• [Tasks for this exercise]:
(1) In the passage on Hyland's health, who gave Hyland the kidney she received at age 13?
(2) Continue the passage on Hyland's health, picking up after its final sentence about fibromyalgia.

Despite "working hard to maintain my weight by eating as much protein as possible and continue to be strong and healthy," Hyland wrote that her condition makes it difficult for her to lead a normal life.
"I have been told I can't work out. Which, for me, is very upsetting. I am an activist for activity (and for eating junk food in bed but it's all about balance right?). I love to be outdoors. I love to be strong. (I'll be using that word a lot). Strength is everything. Being strong has gotten me where I am. Both mentally and physically," she wrote on Twitter earlier this year.
Kidney dysplasia is a condition from birth where the kidneys have not developed properly when the baby was in the womb; Hyland received a kidney transplant from her father when she was just 13 years old.
"I was born with so many health issues that doctors told my mother I would never have a normal life. And she said, 'You're right, she won't – but it won't be because of her health,'" Hyland told Seventeen.
A chronic disease with symptoms like widespread musculoskeletal pain, fatigue, and issues with sleep, memory and mood, researchers also believe that fibromyalgia amplifies painful sensations by affecting the way the brain processes pain signals.

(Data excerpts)
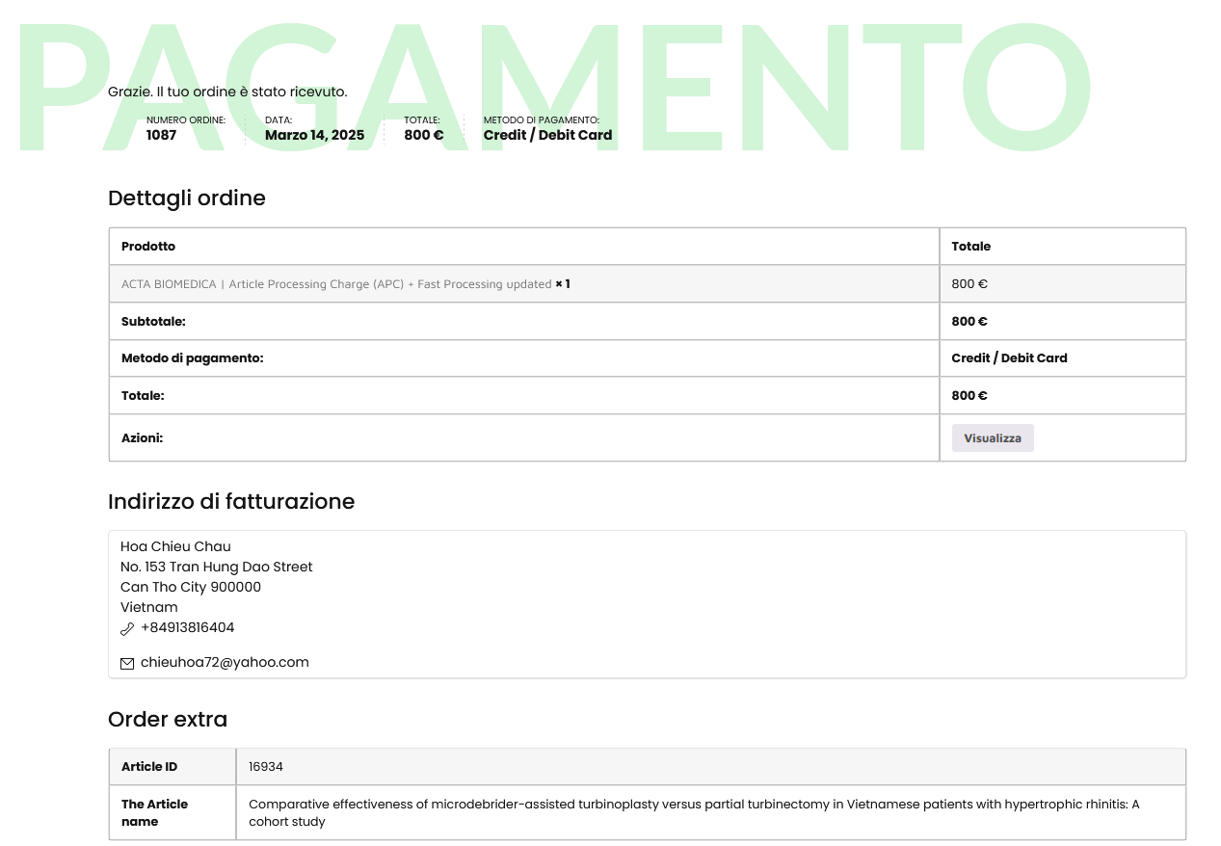Viewport: 1221px width, 846px height.
Task: Click the article title about turbinoplasty
Action: pyautogui.click(x=694, y=812)
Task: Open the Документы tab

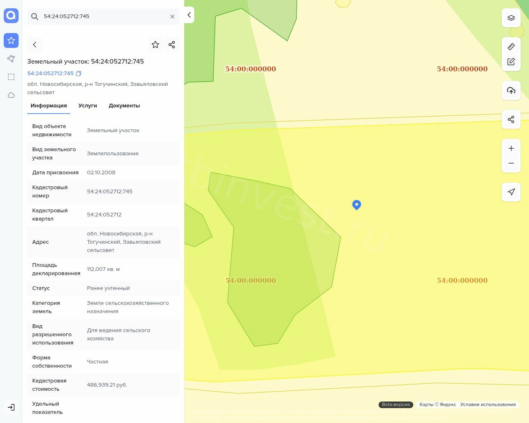Action: pyautogui.click(x=124, y=106)
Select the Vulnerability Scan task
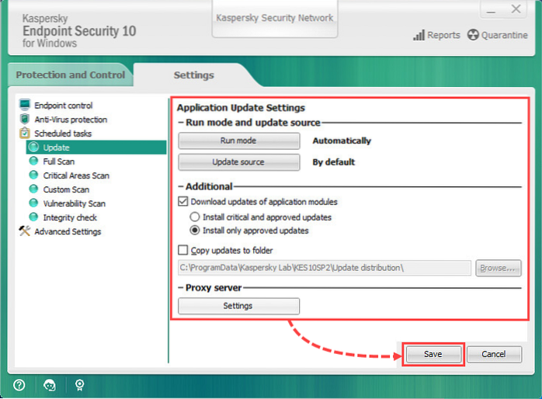This screenshot has width=542, height=399. 74,203
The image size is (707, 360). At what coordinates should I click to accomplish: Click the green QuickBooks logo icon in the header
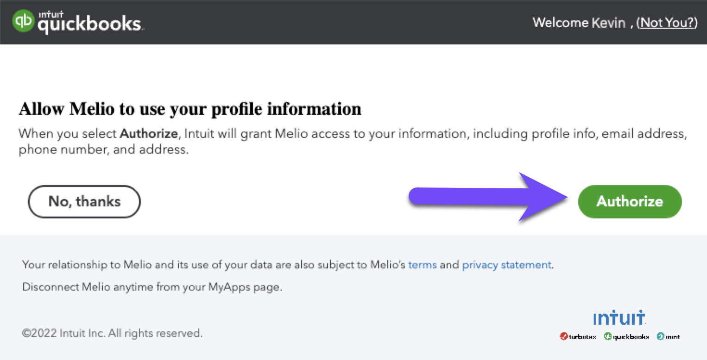24,22
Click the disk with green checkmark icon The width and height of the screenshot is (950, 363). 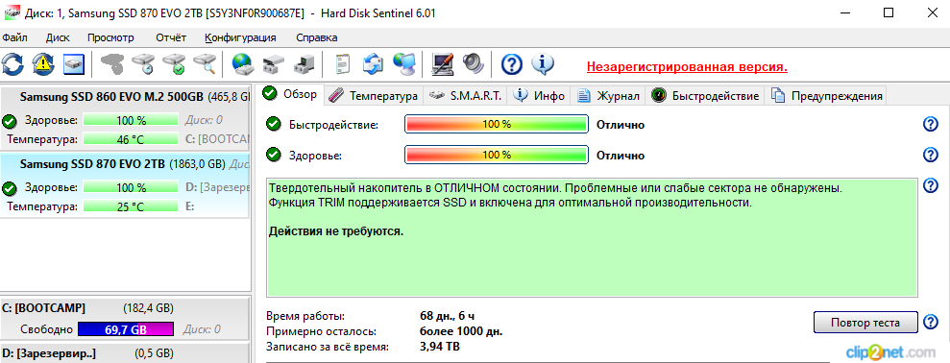(175, 63)
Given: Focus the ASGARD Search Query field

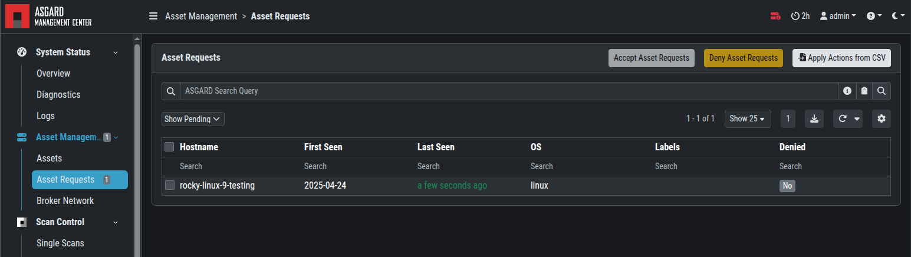Looking at the screenshot, I should [507, 91].
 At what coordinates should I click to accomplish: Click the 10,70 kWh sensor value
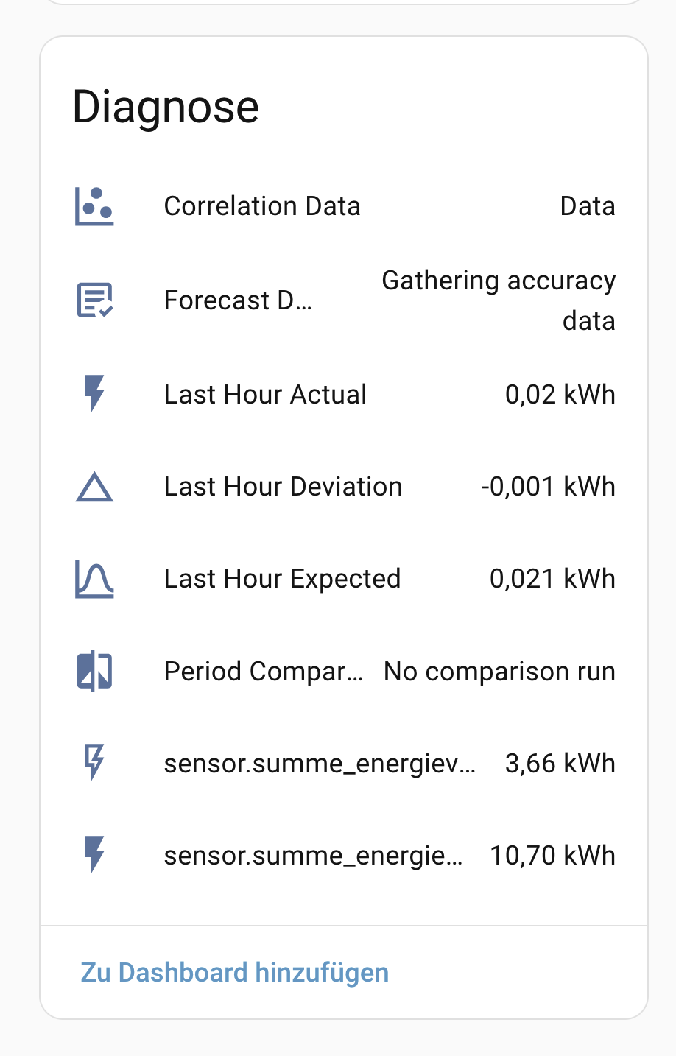(552, 856)
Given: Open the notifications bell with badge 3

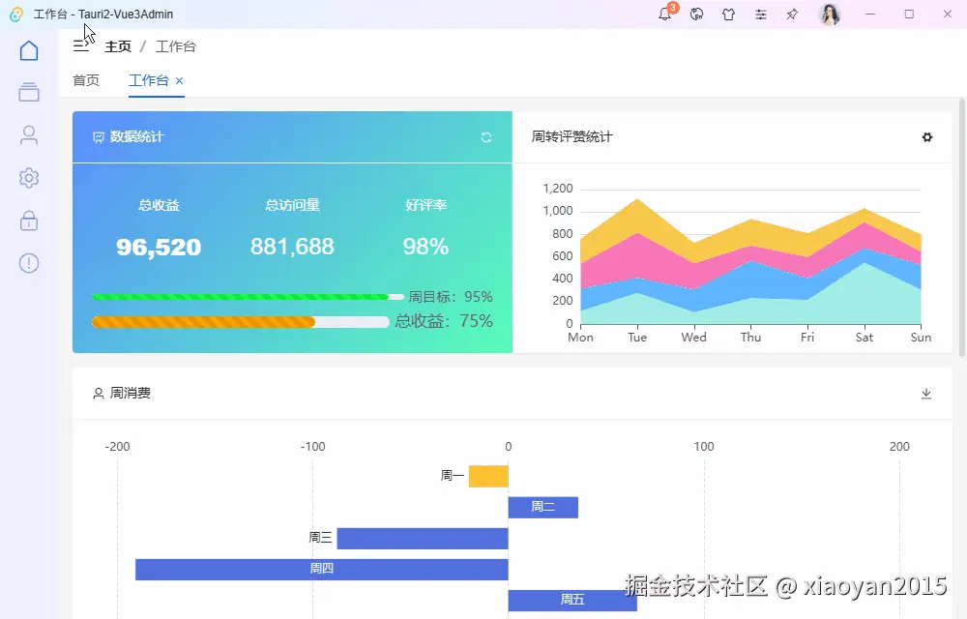Looking at the screenshot, I should (x=665, y=15).
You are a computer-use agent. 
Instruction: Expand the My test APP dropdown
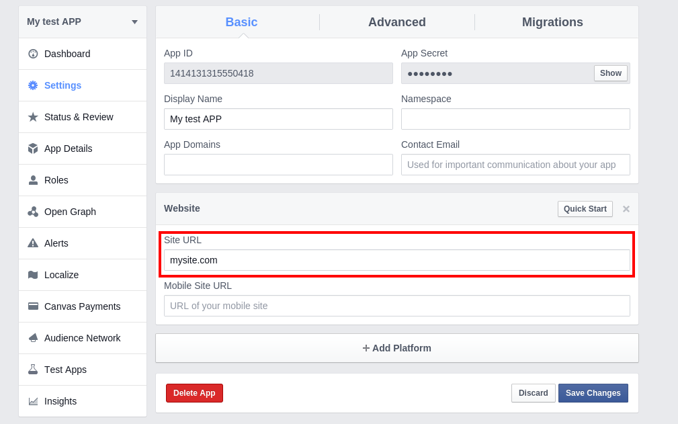tap(134, 22)
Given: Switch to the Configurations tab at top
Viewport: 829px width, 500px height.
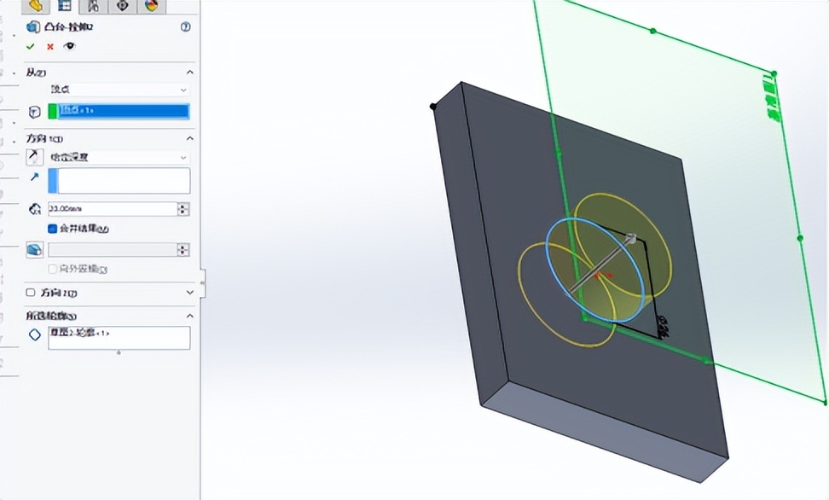Looking at the screenshot, I should point(94,6).
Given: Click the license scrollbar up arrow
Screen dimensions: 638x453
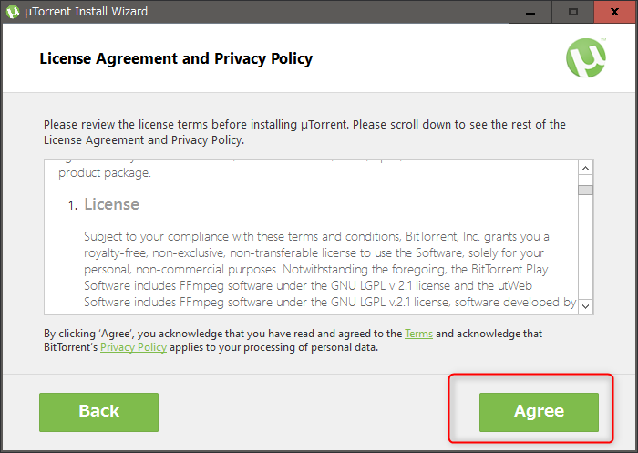Looking at the screenshot, I should coord(586,168).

• [Responses by item number]:
(1) Her father.

(2)
There is no cure for fibromyalgia, but one person spreading awareness about the disease? Lady Gaga. In September, Gaga was forced to cancel a show in Brazil after being hospitalized with severe pain. Later, she announced that she was canceling the European leg of her tour to work with her doctors. She updated her fans on her health, writing that she plans on sharing her journey in an effort to help others.
"As I get stronger and when I feel ready, I will tell my story in more depth, and plan to take this on strongly so I can not only raise awareness, but expand research for others who suffer as I do, so I can help make a difference," she wrote on Instagram.
Gigi Hadid: Hashimoto's disease
Also known as chronic lymphocytic thyroiditis, model (and older sister of Bella Hadid) suffers from this thyroid disease that can cause difficulty concentrating, hair loss, fatigue and weight gain.
"My metabolism actually changed like crazy this year," she told Elle. "I have Hashimoto's disease. It's a thyroid disease, and it's now been two years since taking the medication for it, so for the [Victoria's Secret Fashion Show] I didn't want to lose any more weight."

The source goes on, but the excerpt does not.